=== Task item ===
Restate the data below, keeping every line the same.

[Extracted information]

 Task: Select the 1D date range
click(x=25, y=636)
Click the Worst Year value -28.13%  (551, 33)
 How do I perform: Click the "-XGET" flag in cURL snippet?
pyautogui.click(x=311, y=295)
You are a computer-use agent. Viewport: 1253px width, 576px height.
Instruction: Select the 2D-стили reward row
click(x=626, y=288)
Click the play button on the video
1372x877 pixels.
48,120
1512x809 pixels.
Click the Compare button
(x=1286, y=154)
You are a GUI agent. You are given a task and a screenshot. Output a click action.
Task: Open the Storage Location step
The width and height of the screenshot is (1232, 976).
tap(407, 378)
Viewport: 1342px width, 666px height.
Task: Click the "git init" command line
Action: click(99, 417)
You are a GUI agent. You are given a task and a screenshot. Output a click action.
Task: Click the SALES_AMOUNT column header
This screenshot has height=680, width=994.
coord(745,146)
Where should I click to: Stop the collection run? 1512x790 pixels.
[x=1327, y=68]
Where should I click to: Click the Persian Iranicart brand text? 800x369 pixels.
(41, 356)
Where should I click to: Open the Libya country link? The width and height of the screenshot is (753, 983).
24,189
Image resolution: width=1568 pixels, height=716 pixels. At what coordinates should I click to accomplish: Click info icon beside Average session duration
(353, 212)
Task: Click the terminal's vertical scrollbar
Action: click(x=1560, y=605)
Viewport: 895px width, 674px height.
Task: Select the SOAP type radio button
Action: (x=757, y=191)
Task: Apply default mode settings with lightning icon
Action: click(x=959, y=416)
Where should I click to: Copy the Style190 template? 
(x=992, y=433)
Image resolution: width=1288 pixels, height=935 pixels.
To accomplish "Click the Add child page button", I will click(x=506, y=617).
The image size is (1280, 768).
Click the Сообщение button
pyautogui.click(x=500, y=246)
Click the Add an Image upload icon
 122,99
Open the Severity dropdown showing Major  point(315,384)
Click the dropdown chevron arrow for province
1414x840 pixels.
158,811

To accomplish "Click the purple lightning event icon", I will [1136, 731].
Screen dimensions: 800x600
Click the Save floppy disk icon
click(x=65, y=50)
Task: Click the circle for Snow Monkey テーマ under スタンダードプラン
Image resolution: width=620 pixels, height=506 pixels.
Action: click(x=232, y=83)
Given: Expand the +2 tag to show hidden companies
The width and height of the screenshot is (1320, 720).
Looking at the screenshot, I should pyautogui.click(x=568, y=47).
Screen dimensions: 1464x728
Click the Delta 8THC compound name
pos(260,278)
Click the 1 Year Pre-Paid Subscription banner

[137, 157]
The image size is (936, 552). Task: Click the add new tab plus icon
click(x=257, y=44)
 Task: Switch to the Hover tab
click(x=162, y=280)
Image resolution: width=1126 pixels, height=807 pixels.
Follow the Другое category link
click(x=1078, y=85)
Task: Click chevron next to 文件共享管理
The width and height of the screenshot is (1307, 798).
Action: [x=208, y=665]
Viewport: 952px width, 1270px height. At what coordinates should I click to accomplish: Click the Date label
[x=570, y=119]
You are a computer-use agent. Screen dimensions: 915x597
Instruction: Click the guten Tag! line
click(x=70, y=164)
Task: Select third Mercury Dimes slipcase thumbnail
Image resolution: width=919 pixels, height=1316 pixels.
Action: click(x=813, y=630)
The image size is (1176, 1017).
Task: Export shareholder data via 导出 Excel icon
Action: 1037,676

[/Extracted information]

=== Expected output ===
 Task: Select the 1D date range
click(x=25, y=636)
Click the Worst Year value -28.13%  (551, 33)
 How do I perform: Click the "-XGET" flag in cURL snippet?
pyautogui.click(x=311, y=295)
You are a computer-use agent. Viewport: 1253px width, 576px height.
Instruction: Select the 2D-стили reward row
click(x=626, y=288)
Click the play button on the video
1372x877 pixels.
48,120
1512x809 pixels.
Click the Compare button
(x=1286, y=154)
You are a GUI agent. You are given a task and a screenshot. Output a click action.
Task: Open the Storage Location step
The width and height of the screenshot is (1232, 976).
tap(407, 378)
Viewport: 1342px width, 666px height.
Task: Click the "git init" command line
Action: click(99, 417)
You are a GUI agent. You are given a task and a screenshot. Output a click action.
Task: Click the SALES_AMOUNT column header
This screenshot has height=680, width=994.
coord(745,146)
Where should I click to: Stop the collection run? 1512x790 pixels.
[x=1327, y=68]
Where should I click to: Click the Persian Iranicart brand text? 800x369 pixels.
(41, 356)
Where should I click to: Open the Libya country link? The width and height of the screenshot is (753, 983).
24,189
Image resolution: width=1568 pixels, height=716 pixels. At what coordinates should I click to accomplish: Click info icon beside Average session duration
(353, 212)
Task: Click the terminal's vertical scrollbar
Action: click(x=1560, y=605)
Viewport: 895px width, 674px height.
Task: Select the SOAP type radio button
Action: (x=757, y=191)
Task: Apply default mode settings with lightning icon
Action: click(x=959, y=416)
Where should I click to: Copy the Style190 template? 
(x=992, y=433)
Image resolution: width=1288 pixels, height=935 pixels.
To accomplish "Click the Add child page button", I will click(x=506, y=617).
The image size is (1280, 768).
Click the Сообщение button
pyautogui.click(x=500, y=246)
Click the Add an Image upload icon
 122,99
Open the Severity dropdown showing Major  point(315,384)
Click the dropdown chevron arrow for province
1414x840 pixels.
158,811

To accomplish "Click the purple lightning event icon", I will [1136, 731].
Screen dimensions: 800x600
Click the Save floppy disk icon
click(x=65, y=50)
Task: Click the circle for Snow Monkey テーマ under スタンダードプラン
Image resolution: width=620 pixels, height=506 pixels.
Action: click(x=232, y=83)
Given: Expand the +2 tag to show hidden companies
The width and height of the screenshot is (1320, 720).
Looking at the screenshot, I should pyautogui.click(x=568, y=47).
Screen dimensions: 1464x728
Click the Delta 8THC compound name
pos(260,278)
Click the 1 Year Pre-Paid Subscription banner

[137, 157]
The image size is (936, 552). Task: Click the add new tab plus icon
click(x=257, y=44)
 Task: Switch to the Hover tab
click(x=162, y=280)
Image resolution: width=1126 pixels, height=807 pixels.
Follow the Другое category link
click(x=1078, y=85)
Task: Click chevron next to 文件共享管理
The width and height of the screenshot is (1307, 798).
Action: [x=208, y=665]
Viewport: 952px width, 1270px height. At what coordinates should I click to accomplish: Click the Date label
[x=570, y=119]
You are a computer-use agent. Screen dimensions: 915x597
Instruction: Click the guten Tag! line
click(x=70, y=164)
Task: Select third Mercury Dimes slipcase thumbnail
Image resolution: width=919 pixels, height=1316 pixels.
Action: click(x=813, y=630)
The image size is (1176, 1017).
Task: Export shareholder data via 导出 Excel icon
Action: 1037,676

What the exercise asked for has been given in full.